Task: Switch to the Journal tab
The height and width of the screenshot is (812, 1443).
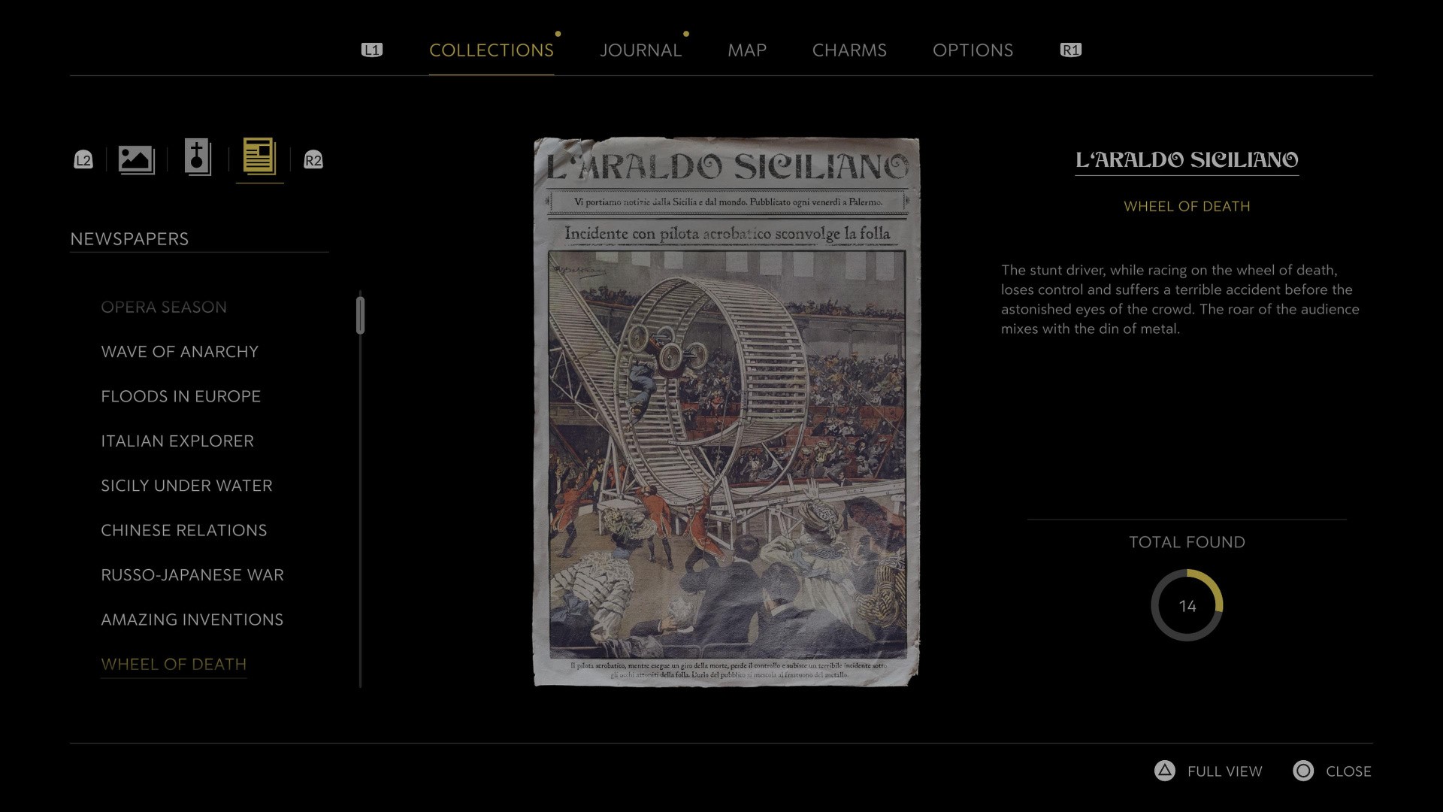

○ ○ ○

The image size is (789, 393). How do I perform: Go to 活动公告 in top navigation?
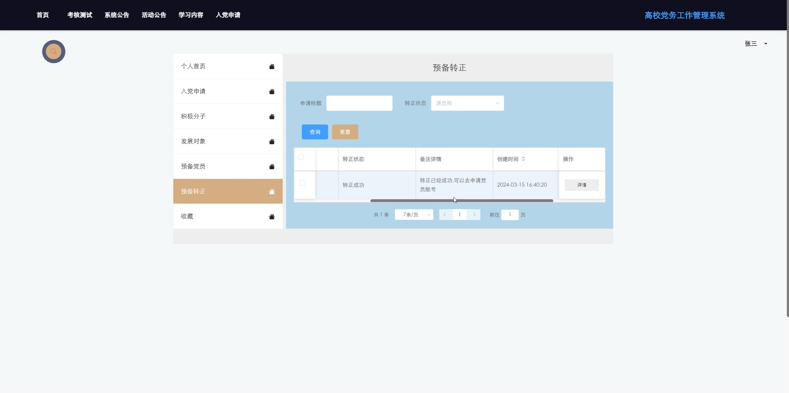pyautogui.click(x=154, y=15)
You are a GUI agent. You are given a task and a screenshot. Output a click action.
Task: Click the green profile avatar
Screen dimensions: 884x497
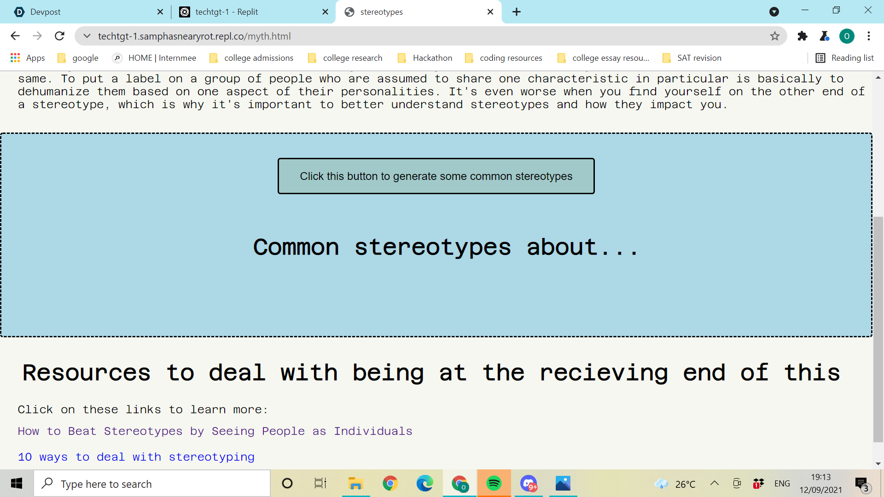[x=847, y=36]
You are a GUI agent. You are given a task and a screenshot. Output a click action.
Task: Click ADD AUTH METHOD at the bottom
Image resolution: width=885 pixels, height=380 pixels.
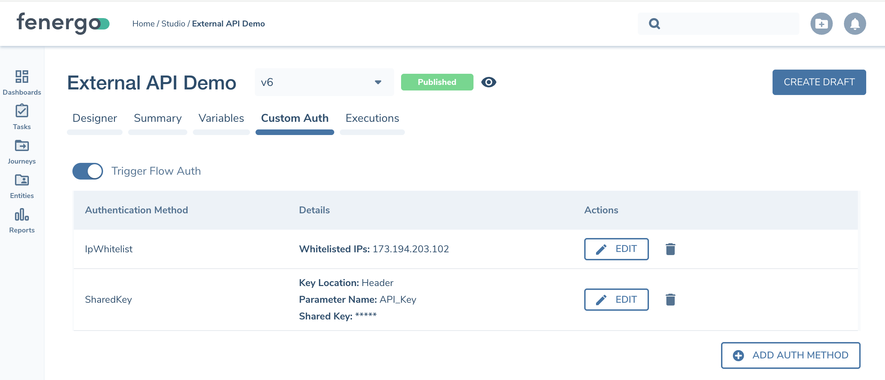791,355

○ ○ ○

Task instructions = Among the lines above, find the one with "Task: Switch to the Journal tab" and the one with "The height and". Quote both and everything between them, exactly.

Answer to this exercise =
Task: Switch to the Journal tab
The height and width of the screenshot is (812, 1443).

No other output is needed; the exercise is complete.